**Task to complete:**
How many of the lines below contain the string "sidebar"? Case counts, and reply with the number alone.

**Listed entries:**
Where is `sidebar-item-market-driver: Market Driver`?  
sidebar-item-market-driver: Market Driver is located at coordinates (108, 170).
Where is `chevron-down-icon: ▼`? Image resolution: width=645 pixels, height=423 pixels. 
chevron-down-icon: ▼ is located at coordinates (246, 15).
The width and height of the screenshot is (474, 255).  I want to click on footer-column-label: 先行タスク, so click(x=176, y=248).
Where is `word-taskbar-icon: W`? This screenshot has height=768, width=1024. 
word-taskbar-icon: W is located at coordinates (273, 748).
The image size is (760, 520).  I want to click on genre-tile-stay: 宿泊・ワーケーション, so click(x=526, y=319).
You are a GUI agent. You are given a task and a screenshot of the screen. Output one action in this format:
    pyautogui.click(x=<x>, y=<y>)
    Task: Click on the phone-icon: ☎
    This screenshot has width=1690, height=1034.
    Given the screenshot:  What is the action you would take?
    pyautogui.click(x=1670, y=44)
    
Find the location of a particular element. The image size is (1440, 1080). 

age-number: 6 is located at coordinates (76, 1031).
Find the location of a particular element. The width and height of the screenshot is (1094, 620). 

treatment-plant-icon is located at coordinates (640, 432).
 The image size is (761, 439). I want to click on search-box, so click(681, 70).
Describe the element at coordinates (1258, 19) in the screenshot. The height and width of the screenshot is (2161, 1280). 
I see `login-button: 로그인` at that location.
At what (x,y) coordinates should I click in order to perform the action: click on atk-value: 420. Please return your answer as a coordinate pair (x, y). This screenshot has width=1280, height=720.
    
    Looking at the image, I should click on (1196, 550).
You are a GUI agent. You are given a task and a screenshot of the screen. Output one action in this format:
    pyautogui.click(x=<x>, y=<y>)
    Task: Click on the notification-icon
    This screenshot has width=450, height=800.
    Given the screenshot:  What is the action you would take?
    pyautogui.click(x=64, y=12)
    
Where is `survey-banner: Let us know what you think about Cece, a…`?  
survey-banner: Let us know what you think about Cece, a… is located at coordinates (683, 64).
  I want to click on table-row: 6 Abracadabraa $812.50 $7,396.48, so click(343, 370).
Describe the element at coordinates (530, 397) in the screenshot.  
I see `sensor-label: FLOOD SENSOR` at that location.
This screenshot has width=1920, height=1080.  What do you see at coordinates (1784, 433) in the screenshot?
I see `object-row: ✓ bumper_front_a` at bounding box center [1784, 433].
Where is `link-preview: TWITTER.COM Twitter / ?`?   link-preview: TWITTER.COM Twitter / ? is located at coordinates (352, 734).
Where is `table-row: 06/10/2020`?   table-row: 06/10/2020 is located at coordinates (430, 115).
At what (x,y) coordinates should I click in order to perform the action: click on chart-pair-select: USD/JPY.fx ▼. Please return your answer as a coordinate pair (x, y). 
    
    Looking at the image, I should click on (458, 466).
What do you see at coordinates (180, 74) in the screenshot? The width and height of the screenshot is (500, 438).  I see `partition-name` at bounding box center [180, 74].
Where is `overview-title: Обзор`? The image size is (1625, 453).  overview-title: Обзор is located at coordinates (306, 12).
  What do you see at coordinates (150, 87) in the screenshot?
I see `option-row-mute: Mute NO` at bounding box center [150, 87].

**Task output:**
2